> **EXCERPT TO READ**
Content starts
And yet here we are in the November, right where we may see, the first time ever, we have seven days with a total of a million cases. So we are in a very, very dire straits as a country.
We are also approaching the rate at which people die, we have potentially 10,000 deaths in a single week, that also would be a grim milestone we're headed towards.
As a candidate for president, Joe Biden promised he would put an official in charge of the COVID response in the White House. He will do that. And he will have a COVID coordinator who works in the White House who has direct access to him and will be briefing him daily, otherwise as needed in response to the COVID crisis.
More than one official, though, the important thing is that official will have a team of people that he works with, someone coordinating, he or she works with coordinating vaccine distribution, someone coordinating fixing the supply chain problems we're having, someone coordinating the testing problems we were having so that we get this response where it needs to be.
Content ends
> **DATA RECORDS**
Content starts
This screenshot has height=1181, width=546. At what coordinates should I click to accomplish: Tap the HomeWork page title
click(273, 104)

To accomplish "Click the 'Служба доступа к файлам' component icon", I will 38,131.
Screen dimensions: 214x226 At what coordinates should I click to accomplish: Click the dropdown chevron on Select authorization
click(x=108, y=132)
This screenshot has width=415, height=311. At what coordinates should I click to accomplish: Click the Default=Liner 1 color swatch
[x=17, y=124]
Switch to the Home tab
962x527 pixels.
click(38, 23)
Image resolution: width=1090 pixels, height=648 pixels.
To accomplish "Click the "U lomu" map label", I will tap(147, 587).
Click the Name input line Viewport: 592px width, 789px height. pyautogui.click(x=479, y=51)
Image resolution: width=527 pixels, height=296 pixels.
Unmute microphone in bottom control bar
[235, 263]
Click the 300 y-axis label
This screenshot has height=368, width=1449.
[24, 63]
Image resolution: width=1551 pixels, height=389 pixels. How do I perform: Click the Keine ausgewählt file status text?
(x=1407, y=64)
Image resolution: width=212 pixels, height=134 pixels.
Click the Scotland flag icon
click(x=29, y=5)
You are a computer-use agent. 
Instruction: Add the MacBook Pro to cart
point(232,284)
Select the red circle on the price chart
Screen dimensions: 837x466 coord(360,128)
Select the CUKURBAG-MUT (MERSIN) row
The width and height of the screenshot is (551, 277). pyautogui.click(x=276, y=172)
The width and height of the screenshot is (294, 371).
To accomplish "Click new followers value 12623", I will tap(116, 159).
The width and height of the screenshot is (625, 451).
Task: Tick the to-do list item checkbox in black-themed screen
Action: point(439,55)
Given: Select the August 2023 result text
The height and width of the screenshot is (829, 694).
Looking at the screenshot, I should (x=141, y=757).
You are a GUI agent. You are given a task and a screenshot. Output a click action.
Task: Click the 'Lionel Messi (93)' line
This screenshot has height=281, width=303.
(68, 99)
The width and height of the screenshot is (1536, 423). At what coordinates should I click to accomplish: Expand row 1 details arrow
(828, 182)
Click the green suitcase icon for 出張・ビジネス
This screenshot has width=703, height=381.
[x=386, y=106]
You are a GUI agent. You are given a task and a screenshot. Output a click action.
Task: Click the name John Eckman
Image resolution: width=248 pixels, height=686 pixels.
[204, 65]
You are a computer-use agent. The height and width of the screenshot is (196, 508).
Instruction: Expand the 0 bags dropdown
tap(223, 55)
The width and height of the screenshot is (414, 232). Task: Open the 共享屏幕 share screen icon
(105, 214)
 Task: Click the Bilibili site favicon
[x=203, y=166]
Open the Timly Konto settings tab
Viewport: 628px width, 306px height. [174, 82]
Content ends
> **WORK INSTRUCTIONS**
According to the COVID response excerpt, how many deaths in a single week is the country potentially approaching? The material has no connection to the COVID response excerpt.

> **RESPONSE BELOW**
Potentially 10,000 deaths in a single week.